WHAT TO WORK ON:
All that should be output is the block of lines below from the line with "[Pope/Douglas Solid Waste" to the line with "[Trumm Drug – Glenwood] (162, 1456)", both included, exactly as written.

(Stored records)
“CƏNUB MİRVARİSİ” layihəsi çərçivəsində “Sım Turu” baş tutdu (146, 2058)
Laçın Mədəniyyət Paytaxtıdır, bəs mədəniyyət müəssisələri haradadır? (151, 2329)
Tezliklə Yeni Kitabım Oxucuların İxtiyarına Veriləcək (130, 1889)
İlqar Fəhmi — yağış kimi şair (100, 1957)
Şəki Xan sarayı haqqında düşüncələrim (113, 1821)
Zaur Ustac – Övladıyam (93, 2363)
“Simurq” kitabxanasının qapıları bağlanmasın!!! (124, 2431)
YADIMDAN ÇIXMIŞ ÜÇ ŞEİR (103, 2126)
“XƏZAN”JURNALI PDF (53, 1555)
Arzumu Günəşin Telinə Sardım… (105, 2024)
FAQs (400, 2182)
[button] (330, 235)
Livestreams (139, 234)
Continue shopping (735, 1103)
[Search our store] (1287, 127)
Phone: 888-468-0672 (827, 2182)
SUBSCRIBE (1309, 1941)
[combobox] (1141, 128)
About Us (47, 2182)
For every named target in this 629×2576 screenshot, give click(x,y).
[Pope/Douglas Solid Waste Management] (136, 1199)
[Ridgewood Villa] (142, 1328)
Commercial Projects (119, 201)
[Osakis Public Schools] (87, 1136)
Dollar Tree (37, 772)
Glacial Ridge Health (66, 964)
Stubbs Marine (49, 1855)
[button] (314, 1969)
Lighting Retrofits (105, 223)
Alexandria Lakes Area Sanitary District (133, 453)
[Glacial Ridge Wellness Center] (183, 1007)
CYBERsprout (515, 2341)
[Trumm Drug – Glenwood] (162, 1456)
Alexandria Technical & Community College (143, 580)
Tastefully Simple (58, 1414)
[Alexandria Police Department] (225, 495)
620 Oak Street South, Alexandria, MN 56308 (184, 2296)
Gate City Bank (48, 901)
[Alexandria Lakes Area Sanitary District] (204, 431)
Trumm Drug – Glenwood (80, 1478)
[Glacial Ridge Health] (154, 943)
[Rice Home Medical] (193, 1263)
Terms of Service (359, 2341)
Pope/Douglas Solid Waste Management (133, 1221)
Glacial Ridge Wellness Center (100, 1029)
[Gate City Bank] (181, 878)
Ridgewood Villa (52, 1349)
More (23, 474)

RESPONSE FOR THIS EXERCISE:
[Pope/Douglas Solid Waste Management] (136, 1199)
[Ridgewood Villa] (142, 1328)
Commercial Projects (119, 201)
[Osakis Public Schools] (87, 1136)
Dollar Tree (37, 772)
Glacial Ridge Health (66, 964)
Stubbs Marine (49, 1855)
[button] (314, 1969)
Lighting Retrofits (105, 223)
Alexandria Lakes Area Sanitary District (133, 453)
[Glacial Ridge Wellness Center] (183, 1007)
CYBERsprout (515, 2341)
[Trumm Drug – Glenwood] (162, 1456)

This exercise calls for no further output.